▶ [STUDY QUESTIONS]:
a: Reproduce the part of the transfer learning text starting with "Zhang et al." and going on through "learning network models.".
b: List every research group that the transfer learning text cites by a surname followed by "et al."

With the development of transfer learning, a number of scholars have combined neural networks with transfer learning and have achieved many results [23]. Song et al. [24] trained a fault diagnosis model by introducing a long- and short-term memory network, then fine-tuned the model parameters by using a small amount of data in the target domain, and suppressed the overfitting by using improved transfer learning of elastic networks. The proposed method effectively solves the problem of acquiring the data of bearings under the condition of variable load. Zhu et al. [25] integrated convolutional neural network and transfer learning, adjusting the two layers of task-specific features in a layer-by-layer manner to standardize parameters of convolutional neural network. Then, the loss between domains was calculated by a linear combination of multiple Gauss kernels, in order to reduce the distribution difference and learn transferable features. This eventually solves the time-consuming and expensive problem of collecting tag data and building models from scratch in real industry. Li et al. [26] proposed a deep-learning-based approach using a class of weighted-domain adversarial neural networks for local domain adaptation, and proposed a class of weighted adversarial neural networks in order to encourage positive migration of shared classes and ignore source outliers to solve the partial transfer learning problem in bearing fault diagnosis. Liu et al. [27] proposed a power equipment fault diagnosis method based on energy spectrogram and deep learning. By introducing the transfer learning strategy and adding the channel domain, an attention mechanism is added to the channel feature fusion layer, with the accuracy of detection up to 99.4%, and the amount of parameter calculation greatly reduced to one-fifth of that of VGG.
Zhang et al. [28] improved the convolutional neural network in order to solve the problem of lacking data in real industry. By reducing the number of parameters to be trained in the network, and then training and fine-tuning the model through the source and target domain samples, respectively, the model’s migration was realized, and the diagnostic performance of the model was experimentally demonstrated to be good.
The research fervor of transfer learning is gradually rising, especially in the field of fault diagnosis. Due to its inherent advantages for small-sample data, transfer learning can maintain strong diagnostic performance in the face of limited fault data in actual industrial production settings. As a result, many researchers have achieved significant advancements, both in enhancing transfer learning methods themselves and in integrating them with deep learning network models.

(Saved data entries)
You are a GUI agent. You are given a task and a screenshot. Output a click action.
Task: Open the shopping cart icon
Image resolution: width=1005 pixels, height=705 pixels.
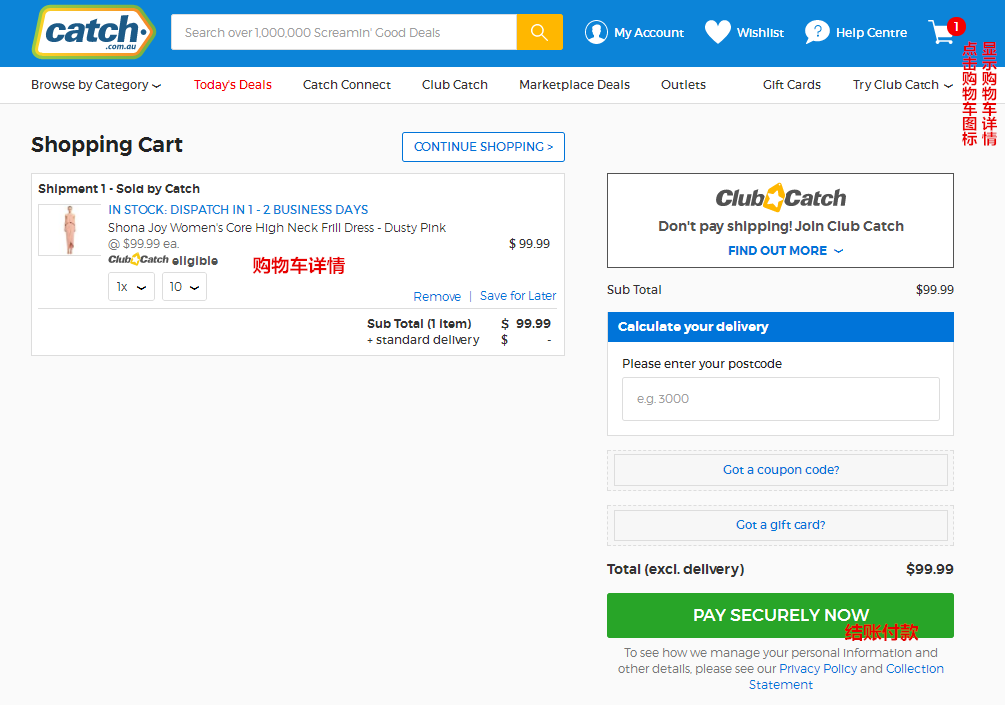(943, 31)
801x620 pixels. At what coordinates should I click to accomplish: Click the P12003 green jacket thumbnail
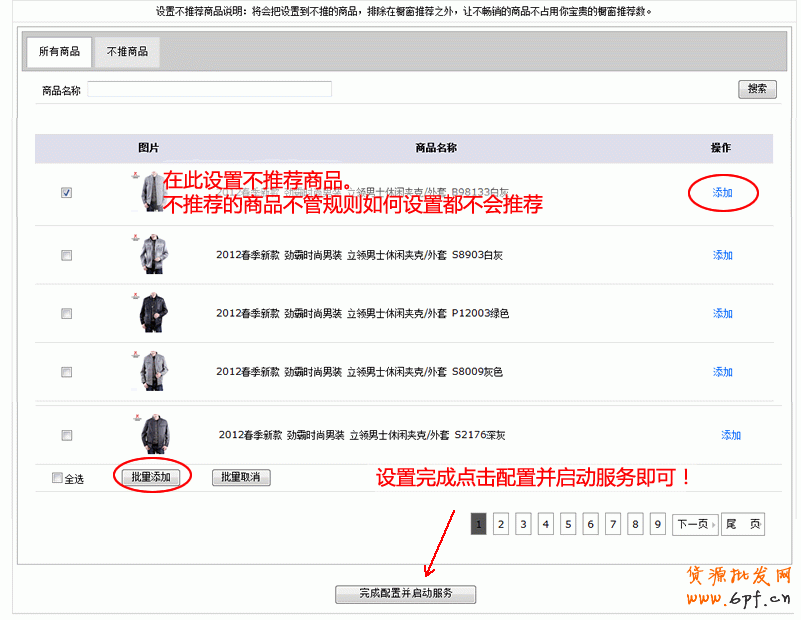149,313
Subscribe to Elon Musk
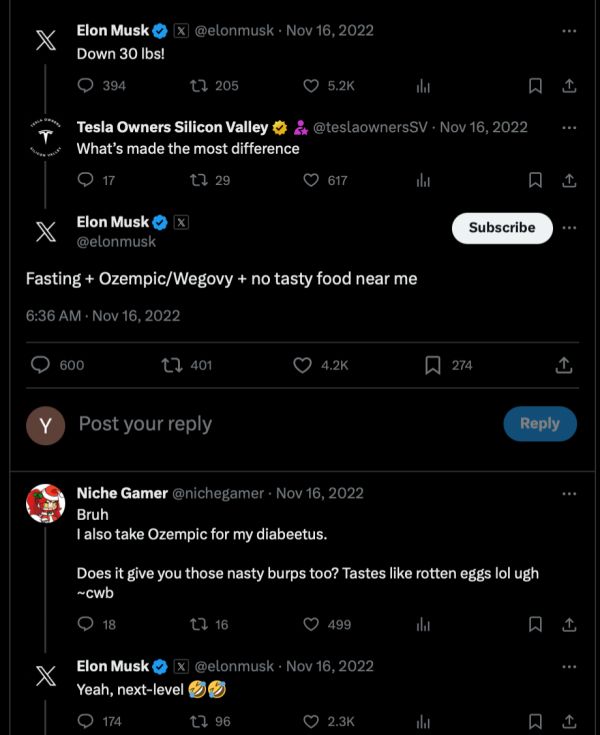The width and height of the screenshot is (600, 735). coord(502,227)
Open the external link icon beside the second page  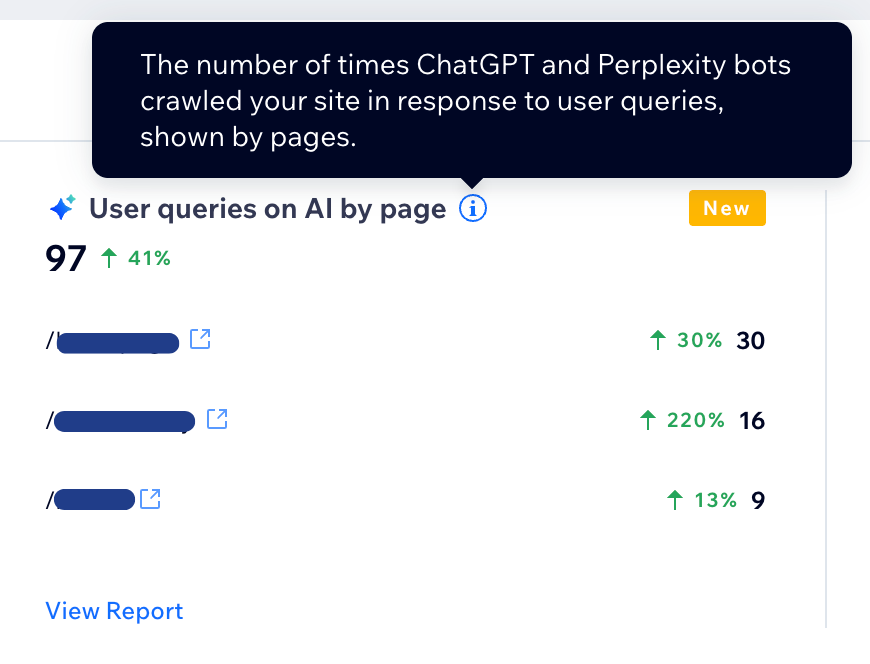click(x=219, y=420)
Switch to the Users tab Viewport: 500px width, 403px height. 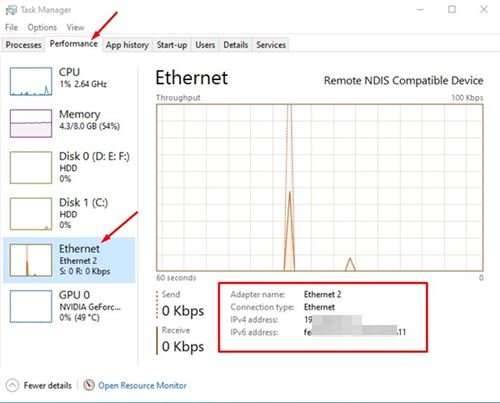point(205,45)
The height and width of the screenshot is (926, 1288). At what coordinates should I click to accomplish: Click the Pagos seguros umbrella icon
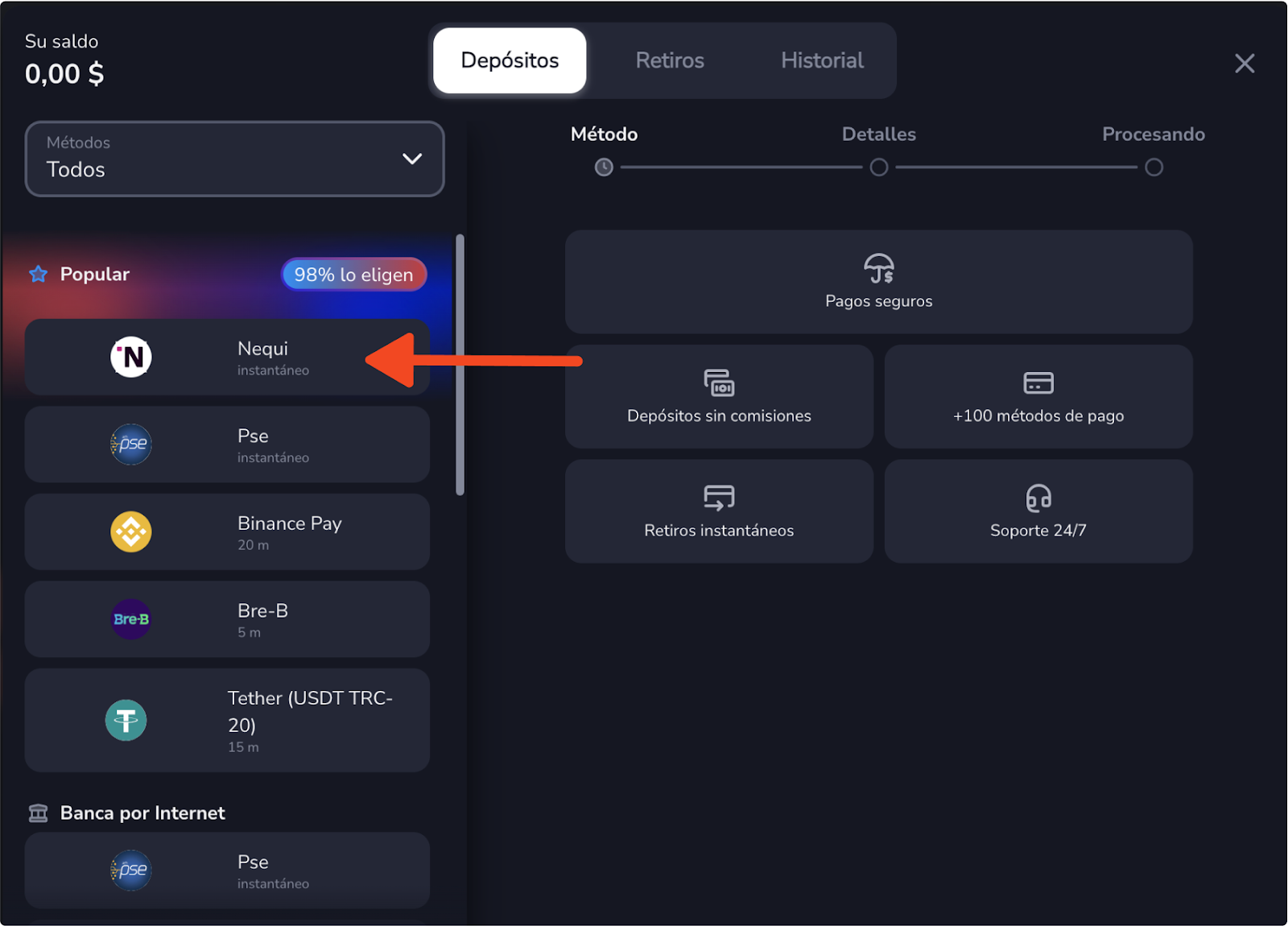[x=878, y=269]
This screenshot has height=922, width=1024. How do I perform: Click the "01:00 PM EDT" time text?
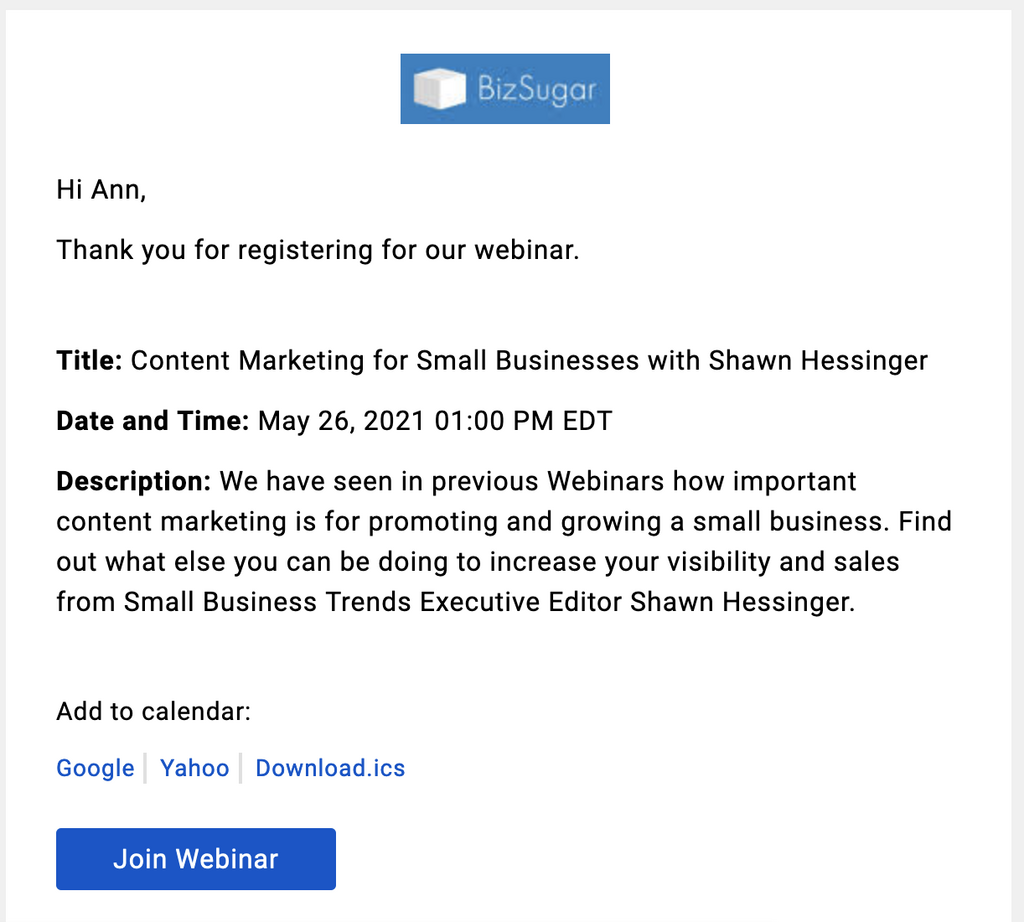(523, 421)
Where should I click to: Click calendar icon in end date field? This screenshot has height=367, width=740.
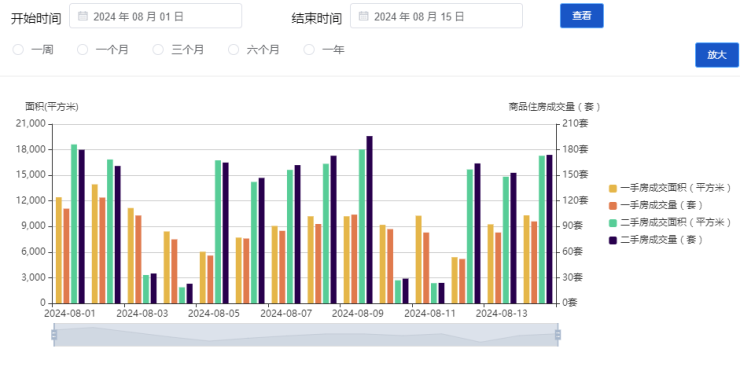pos(363,16)
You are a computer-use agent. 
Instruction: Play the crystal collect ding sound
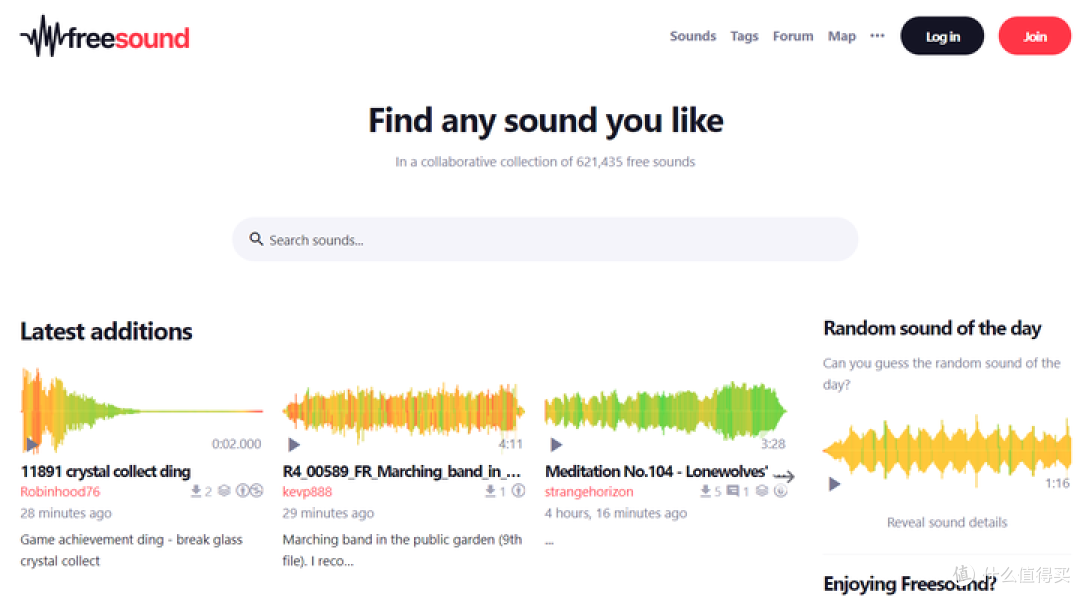(x=32, y=444)
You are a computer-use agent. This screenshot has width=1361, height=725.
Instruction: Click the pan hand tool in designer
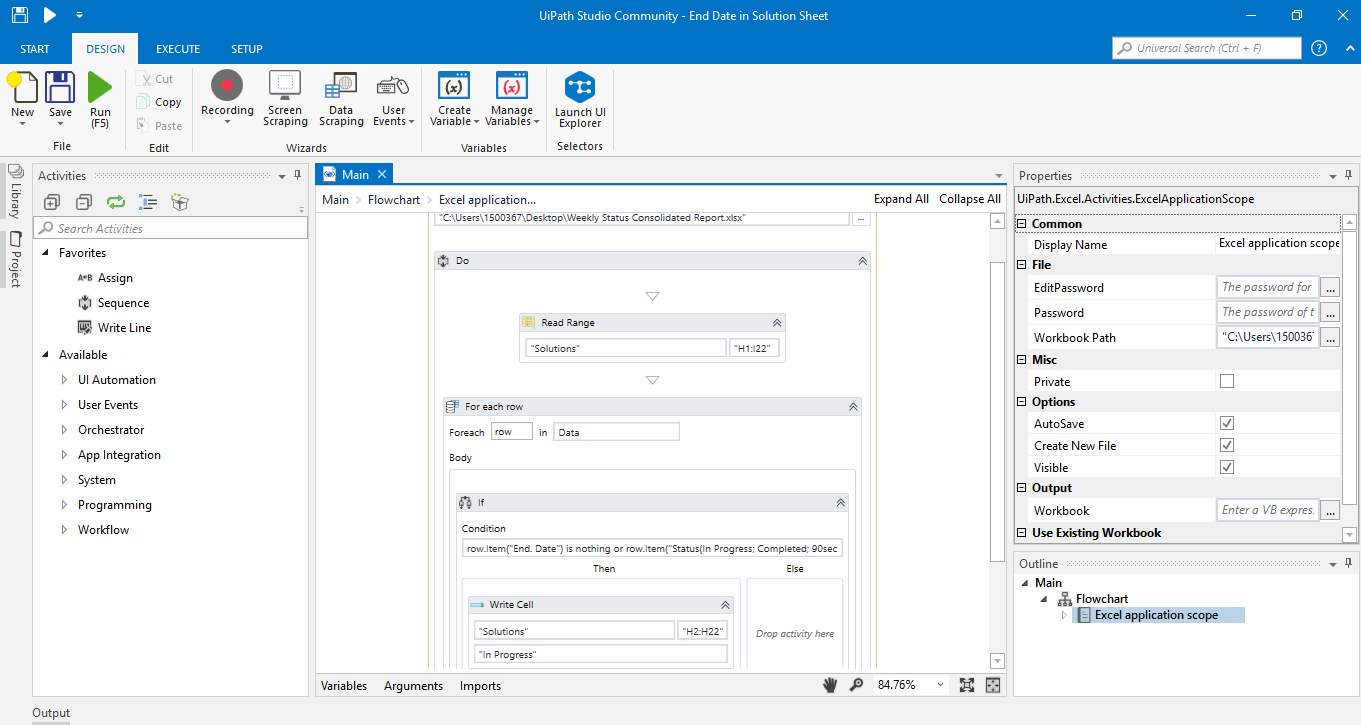click(x=829, y=685)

▶ [TASK-BY-TASK ANSWERS]:
a:
Zhang et al. [28] improved the convolutional neural network in order to solve the problem of lacking data in real industry. By reducing the number of parameters to be trained in the network, and then training and fine-tuning the model through the source and target domain samples, respectively, the model’s migration was realized, and the diagnostic performance of the model was experimentally demonstrated to be good.
The research fervor of transfer learning is gradually rising, especially in the field of fault diagnosis. Due to its inherent advantages for small-sample data, transfer learning can maintain strong diagnostic performance in the face of limited fault data in actual industrial production settings. As a result, many researchers have achieved significant advancements, both in enhancing transfer learning methods themselves and in integrating them with deep learning network models.

b: Song et al., Zhu et al., Li et al., Liu et al., Zhang et al.